Dans le domaine médical, la chlorose, ou morbus virgineus (maladie des jeunes filles), appelée aussi les pâles couleurs ou anémie essentielle des jeunes filles, désignait une forme d'anémie ferriprive devant son nom à la teinte verdâtre de la peau du patient. Ses symptômes sont habituellement le manque d'énergie, l'essoufflement, la dyspepsie, les maux de tête, le manque d'appétit ou un appétit capricieux et l'aménorrhée. Cette maladie était depuis l'Antiquité et jusqu'au début du XXe siècle considérée comme liée à des troubles sexuels (à cause de l'aménorrhée) ou nerveux (hystérie), liés à la nature particulière prêtée aux femmes. Le diagnostic actuellement porté sur cette maladie est celui d'anémie hypochrome, liée essentiellement à diverses formes de malnutrition.

Le mot vient du grec χλωρός (chlôros), qui veut dire « de couleur jaune verdâtre ».

Histoire

La « blanche Ophélie », peinte en 1890 par Jules Joseph Lefebvre manifeste certains troubles de la « maladie des vierges ».

Une maladie « sexuée »

En 1554, dans Medicinalium epistolarum misellanea, le médecin allemand Johannes Lange (1485-1565) décrit cet état comme « la maladie des vierges » (morbus virgineus). Sa prescription, qui reprend les conseils d'Hippocrate, était que les patientes devaient « vivre avec des hommes et copuler. Si elles viennent à enfanter, elle guériront »[1]. Le terme « chlorose » a été utilisé pour la première fois en 1615 par Jean Varandal, professeur de médecine à Montpellier, dans son De morbis et affectibus mulierum, d'après le grec chlôros (χλωρός), dont le sens est « d'un vert tendre », « vert pâle », « blafard », mais aussi « frais, nouveau » (en fait, la couleur du jeune feuillage au printemps), pour désigner cette maladie dont les symptômes étaient déjà connus au temps d'Hippocrate. Varandal, comme Lange avant lui, se référaient d'ailleurs aux ouvrages de ce « père de la Médecine », plus précisément le Prorrhètikos (Traité sur le pronostic des maladies) et De la maladie des jeunes filles. Il constate que cette maladie se développe « chez les jeunes filles les plus nobles et les plus belles, chez les veuves ou autres vivant dans l'abstinence de tout rapport sexuel »[2]. Ambroise Paré, qui remarque en outre que « les filles villageoises » qui travaillent et vivent au grand air n'ont point ces symptômes, conseille aussi le mariage en guise de remède[3].
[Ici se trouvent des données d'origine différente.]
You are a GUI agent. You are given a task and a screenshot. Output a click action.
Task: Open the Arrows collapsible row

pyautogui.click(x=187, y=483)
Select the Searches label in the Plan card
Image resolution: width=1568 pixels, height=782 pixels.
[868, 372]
Cet état de santé est donc désigné de divers noms : chlorose (Varandal), morbus virgineus (Lange), febris amatoria (fièvre amoureuse) (Brochin), febris alba (fièvre blanche) (Mercato), palles couleurs (Ambroise Paré), maladie blanche (Sauvage). En Angleterre, le Dictionnaire de la langue vulgaire de 1811, de Francis Grose, définissait la « maladie verte » (green sickness, comme on l'appelle en anglais), comme « la maladie des jeunes filles occasionnée par le célibat »[4]. On soupçonnait même les jeunes filles de se rendre malades exprès, pour se donner une pâleur intéressante, les « pasles couleurs », comme l'affirme Montaigne dans le premier livre des Essais, au chapitre XIV.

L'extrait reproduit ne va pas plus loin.